Stuart Daulman – Into the Galaxy

By Nick Bugeja

Stuart Daulman has laboured away on comedy stages and rooms at the Melbourne International Comedy Festival (MICF) for nearly as long as some of his audience members have been alive. He’s a versatile and talented comic performer whose passion and commitment to the form is evident in his latest show, Into the Galaxy, an engrossing foray into an intergalactic world inhabited by Daulman’s cast of characters, not least himself. As it develops, you realise the show is less about a whimsical space story and more a self-examination of Daulman’s personal and professional aspirations, anxieties and convictions.

In this fictional world, Daulman had become an astronaut, and he’s setting out on a mission to space, in the company of an artificial intelligence computer much like HAL 9000 in 2001: A Space Odyssey (minus the malice and malevolence). His take-off and journey into space from the comfort of his spaceship is pre-recorded, and displayed on a projector. These sequences give structure to the show, and serve the incident purpose of giving Daulman enough time to change between the well-curated costumes for each of his characters.

The first of these is 12-year-old Daulman, then a South African resident of ‘Jozi’ with dreams of entering into space. Daulman winds back the clock when playing his younger self, and executes a perfect South African (or rather, South Efrican) accent. A surprise cameo from former President Nelson Mandela makes for great, good-natured comedy, characteristic of the entire show.
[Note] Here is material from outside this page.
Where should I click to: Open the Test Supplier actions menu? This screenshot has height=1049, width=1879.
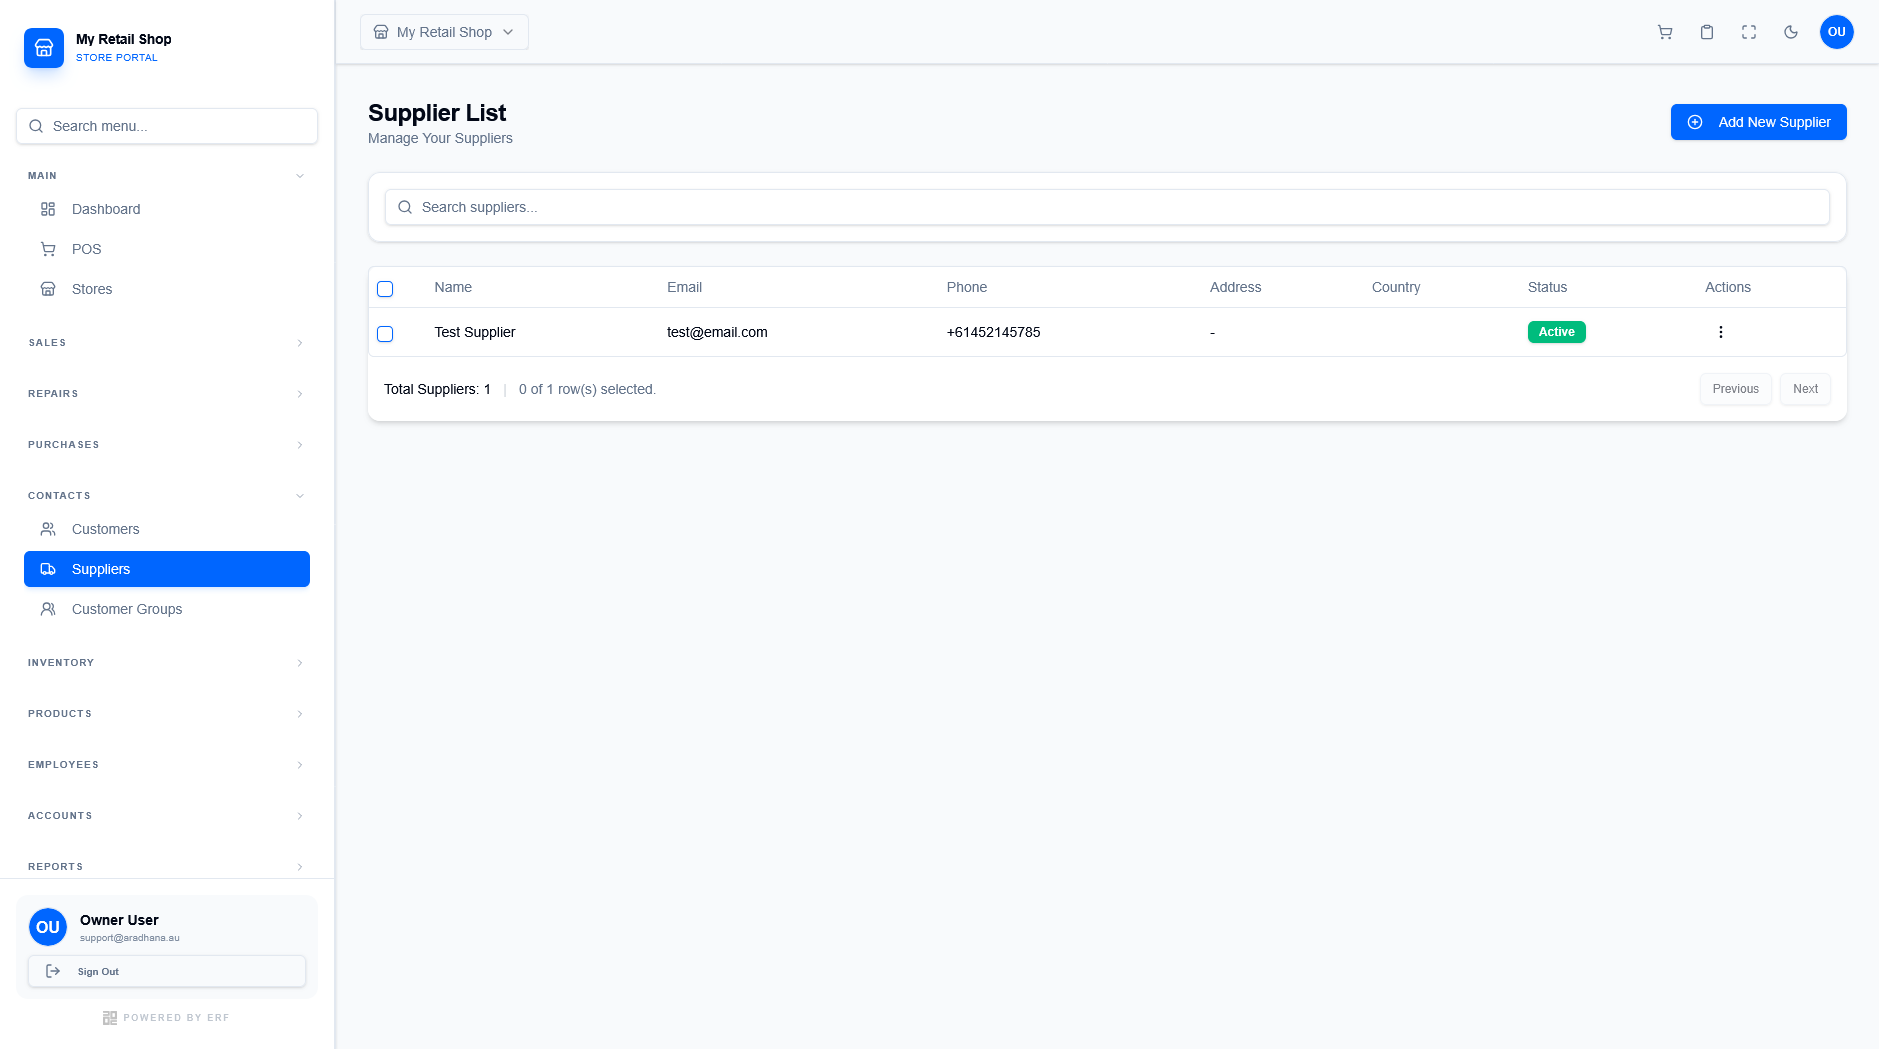(x=1719, y=331)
Daulman’s other sketch performances—as a self-promoting businessman who he’d encountered at astronaut school, practicing his golf swing, and an alien suspended in space—were equally relished by the audience. The entire performance was marked by the thought and work—evidenced by each gesture, facial expression, staging choice, costume, and joke—Daulman had invested to create a funny, personal and reflective show.

Into the Galaxy is a breath of fresh air at MICF, amid a catalogue of largely
homogeneous stand-up performances. It’s a living and breathing performance by a man clearly passionate about the arts, comedy and performance, and delivers a steady stream of laughs throughout. Stuart Daulman is a comic workhorse whose preferred genre of comedy may not enjoy the widest appeal, though it should.

Into the Galaxy is on at the Victoria Hotel until 21 April.